Namespaces in C formal definition

I'm reading the N1570 Standard and have a problem to understand the wording of the name space definition. Here is it:

1 If more than one declaration of a particular identifier is visible at any point in a translation unit, the syntactic context disambiguates uses that refer to different entities. Thus, there are separate name spaces for various categories of identifiers, as follows:

— label names (disambiguated by the syntax of the label declaration and use);

— the tags of structures, unions, and enumerations (disambiguated by following any32) of the keywords struct, union, or enum);

— the members of structures or unions; each structure or union has a separate name space for its members (disambiguated by the type of the expression used to access the member via the . or -> operator);

— all other identifiers, called ordinary identifiers (declared in ordinary declarators or as enumeration constants).

32) There is only one name space for tags even though three are possible.

Here they are talking about in case of more than 1 declaration of particular identifiers is visible.
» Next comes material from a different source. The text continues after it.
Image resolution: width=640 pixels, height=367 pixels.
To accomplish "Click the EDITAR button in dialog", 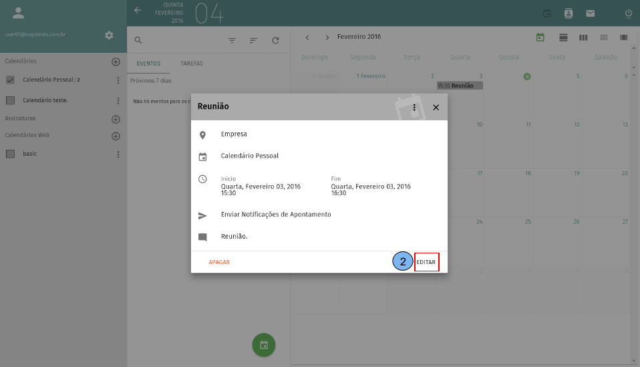I will [x=426, y=262].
Now words something like "To access an identifier one shall specify its namespace" or "To access an identifier in a specific namespace...".

Upvotes: 2

Views: 86

Answers (1)

Sourav Ghosh
Sourav Ghosh

Reputation: 134406

Let me show an example first (this is strictly for understanding purpose, dont write code like this, ever)

#include  <stdio.h>


int main(void)
{
    int here = 0;    //.......................ordinary identifier
    struct here {    //.......................structure tag
        int here;    //.......................member of a structure
    } there;

here:                             //......... a label name
     here++;
     printf("Inside here\n");
     there.here = here;           //...........no conflict, both are in separate namespace
     if (here > 2) {
         return 0; 
     }
     else
       goto here;                 //......... a label name

    printf("Hello, world!\n");          // control does not reach here..intentionally :)
    return 0;
}

You see usage of identifier here. They belong to separate namespace(s) according to the rule, hence this program is fine.

However, say, for example, you change the structure variable name, from there to here, and you'll see a conflict, as then, there would be two separate declaration of same identifier (ordinary identifier) in the same namespace.